Hubo una pausa de expectación. Latimer le devolvió a su interlocutor una mirada que pretendía ser inescrutable.

Sin mostrar ninguna confusión, Peters prosiguió con su exposición:

– Por supuesto que cuando le pregunto cuál es su juego, empleo estas palabras en un sentido específico. Desde luego que su juego es el de conseguir dinero. Pero no es ésa la respuesta que necesito. ¿Es usted rico, mister Latimer? ¿No? Bueno, eso simplificará lo que tengo que decirle. Le propongo establecer una alianza, mister Latimer, una fuente de recursos inagotable. Estoy al corriente de ciertos hechos que, de momento, no puedo transmitírselos a usted. Por otra parte, usted posee una importante información. Quizá usted no lo sepa, pero de todas formas, se trata de algo importante. Pues bien, los hechos que conozco, en sí, poco valen. Lo que usted sabe carece de valor si no lo relacionamos con mis hechos. Sin embargo, ambas cosas juntas valen por lo menos -Peters se acarició el mentón-, por lo menos cinco mil libras esterlinas, un millón de francos franceses. -Una sonrisa triunfal había invadido su rostro-. ¿Qué me dice usted de esto?

– Perdóneme usted -replicó Latimer con frialdad-, pero le aseguro que no sé de qué me está hablando, ¿no es verdad? En fin, poco importa que usted me disculpe o no. Estoy cansado, mister Peters, muy cansado. Lo único que deseo, de momento, es meterme en la cama. -Se puso en pie y cogió las sábanas para rehacer la cama-. Supongo que no hay ninguna razón por la que usted no pueda saber por qué estoy interesado en la historia de Dimitrios -prosiguió diciendo, mientras acomodaba las sábanas-. No es por motivos de dinero, por cierto. Me gano la vida escribiendo novelas policíacas. En Estambul, el coronel Haki, un hombre que tiene alguna relación con la policía turca, me habló de un criminal llamado Dimitrios, al que habían hallado muerto en las aguas del Bósforo. Medio para divertirme (como quien se pone a resolver un crucigrama), medio para poner a prueba mi habilidad como verdadero investigador, decidí seguir la pista de ese hombre, reconstruir su historia. Eso es todo. No espero que usted me comprenda. Tal vez ahora mismo se esté preguntando por qué no he pensado en algún otro subterfugio más convincente. Lo siento. Si no le gusta la verdad, olvídela.

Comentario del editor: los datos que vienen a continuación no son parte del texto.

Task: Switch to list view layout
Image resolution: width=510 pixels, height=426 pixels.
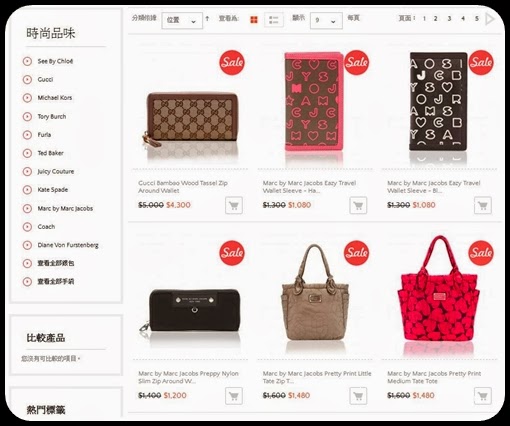Action: coord(274,20)
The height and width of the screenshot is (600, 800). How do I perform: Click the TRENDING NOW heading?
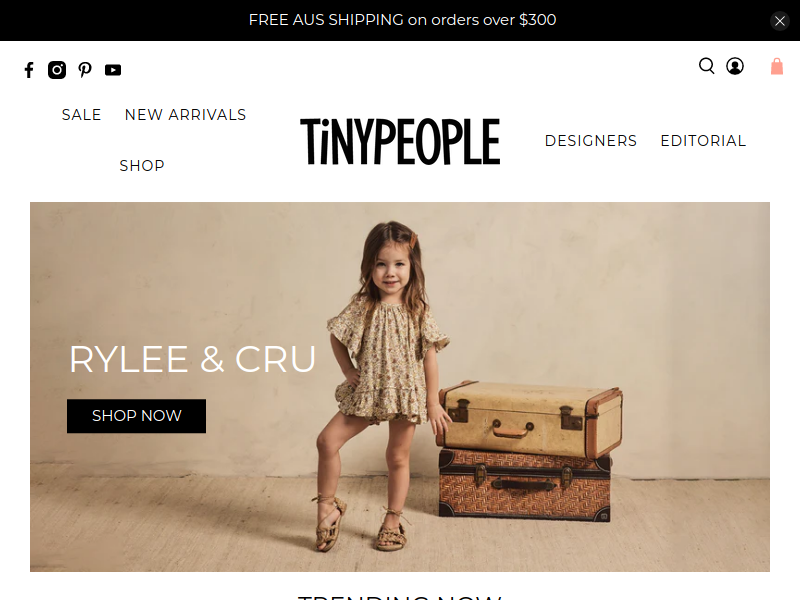point(400,597)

Peters había permanecido en silencio, escuchando con interés. Antes de hablar se acercó a la ventana, arrojó la colilla de su cigarro y se encaró con Latimer desde el otro lado de la cama.

– ¡Novelas policíacas! Pues eso me parece muy interesante, mister Latimer. Son mis preferidas. ¿Le importaría decirme el título de algunos de sus libros?

Latimer dijo varios títulos.

– ¿Cuál es su editorial?

– ¿Inglesa, americana, francesa, sueca, noruega, holandesa o húngara?

– Húngara, por favor.

Latimer se lo dijo.

Peters asintió con lentos cabeceos.

– Es una buena editorial, según tengo entendido. -Al parecer había adoptado una decisión-. ¿Tiene una estilográfica y un papel, mister Latimer?

Con un gesto de hastío, Latimer señaló el escritorio. Peters se sentó y comenzó a escribir.

Mientras terminaba de arreglar su cama y recogía algunas de sus pertenencias diseminadas por el piso, Latimer oyó el rasguido de la pluma del hotel sobre un trozo de papel. Peters se atenía a la palabra dada.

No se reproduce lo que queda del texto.